● Exercise objective: Copy the whole listing below line for line, changing nothing.

Collected data:

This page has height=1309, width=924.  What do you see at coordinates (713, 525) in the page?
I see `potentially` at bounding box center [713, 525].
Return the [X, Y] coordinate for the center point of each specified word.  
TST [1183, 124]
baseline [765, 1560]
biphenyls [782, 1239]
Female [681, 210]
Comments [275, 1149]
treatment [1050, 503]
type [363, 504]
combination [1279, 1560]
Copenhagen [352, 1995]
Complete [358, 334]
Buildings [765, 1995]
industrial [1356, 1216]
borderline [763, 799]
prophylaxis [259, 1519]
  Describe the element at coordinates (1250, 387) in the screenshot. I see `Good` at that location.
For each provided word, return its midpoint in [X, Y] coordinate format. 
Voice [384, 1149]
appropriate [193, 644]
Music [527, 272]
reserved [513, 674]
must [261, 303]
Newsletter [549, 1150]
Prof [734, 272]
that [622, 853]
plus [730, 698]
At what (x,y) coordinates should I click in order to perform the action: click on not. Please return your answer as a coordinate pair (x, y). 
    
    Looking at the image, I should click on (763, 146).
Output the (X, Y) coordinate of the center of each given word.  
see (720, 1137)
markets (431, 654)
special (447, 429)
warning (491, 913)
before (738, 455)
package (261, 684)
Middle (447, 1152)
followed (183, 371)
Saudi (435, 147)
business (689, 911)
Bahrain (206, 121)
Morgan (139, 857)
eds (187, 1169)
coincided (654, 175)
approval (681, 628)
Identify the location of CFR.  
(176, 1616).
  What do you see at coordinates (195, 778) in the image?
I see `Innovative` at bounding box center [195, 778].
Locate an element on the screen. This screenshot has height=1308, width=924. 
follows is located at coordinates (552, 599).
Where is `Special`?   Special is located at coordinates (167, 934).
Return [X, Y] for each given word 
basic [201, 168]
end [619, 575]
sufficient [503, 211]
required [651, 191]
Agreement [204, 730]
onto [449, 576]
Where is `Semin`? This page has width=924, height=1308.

● Result below:
This page has height=1309, width=924.  What do you see at coordinates (713, 525) in the page?
I see `potentially` at bounding box center [713, 525].
Return the [X, Y] coordinate for the center point of each specified word.  
TST [1183, 124]
baseline [765, 1560]
biphenyls [782, 1239]
Female [681, 210]
Comments [275, 1149]
treatment [1050, 503]
type [363, 504]
combination [1279, 1560]
Copenhagen [352, 1995]
Complete [358, 334]
Buildings [765, 1995]
industrial [1356, 1216]
borderline [763, 799]
prophylaxis [259, 1519]
  Describe the element at coordinates (1250, 387) in the screenshot. I see `Good` at that location.
For each provided word, return its midpoint in [X, Y] coordinate format. 
Voice [384, 1149]
appropriate [193, 644]
Music [527, 272]
reserved [513, 674]
must [261, 303]
Newsletter [549, 1150]
Prof [734, 272]
that [622, 853]
plus [730, 698]
At what (x,y) coordinates should I click in order to perform the action: click on not. Please return your answer as a coordinate pair (x, y). 
    
    Looking at the image, I should click on (763, 146).
Output the (X, Y) coordinate of the center of each given word.  
see (720, 1137)
markets (431, 654)
special (447, 429)
warning (491, 913)
before (738, 455)
package (261, 684)
Middle (447, 1152)
followed (183, 371)
Saudi (435, 147)
business (689, 911)
Bahrain (206, 121)
Morgan (139, 857)
eds (187, 1169)
coincided (654, 175)
approval (681, 628)
Identify the location of CFR.  
(176, 1616).
  What do you see at coordinates (195, 778) in the image?
I see `Innovative` at bounding box center [195, 778].
Locate an element on the screen. This screenshot has height=1308, width=924. 
follows is located at coordinates (552, 599).
Where is `Special`?   Special is located at coordinates (167, 934).
Return [X, Y] for each given word 
basic [201, 168]
end [619, 575]
sufficient [503, 211]
required [651, 191]
Agreement [204, 730]
onto [449, 576]
Where is `Semin`? This page has width=924, height=1308.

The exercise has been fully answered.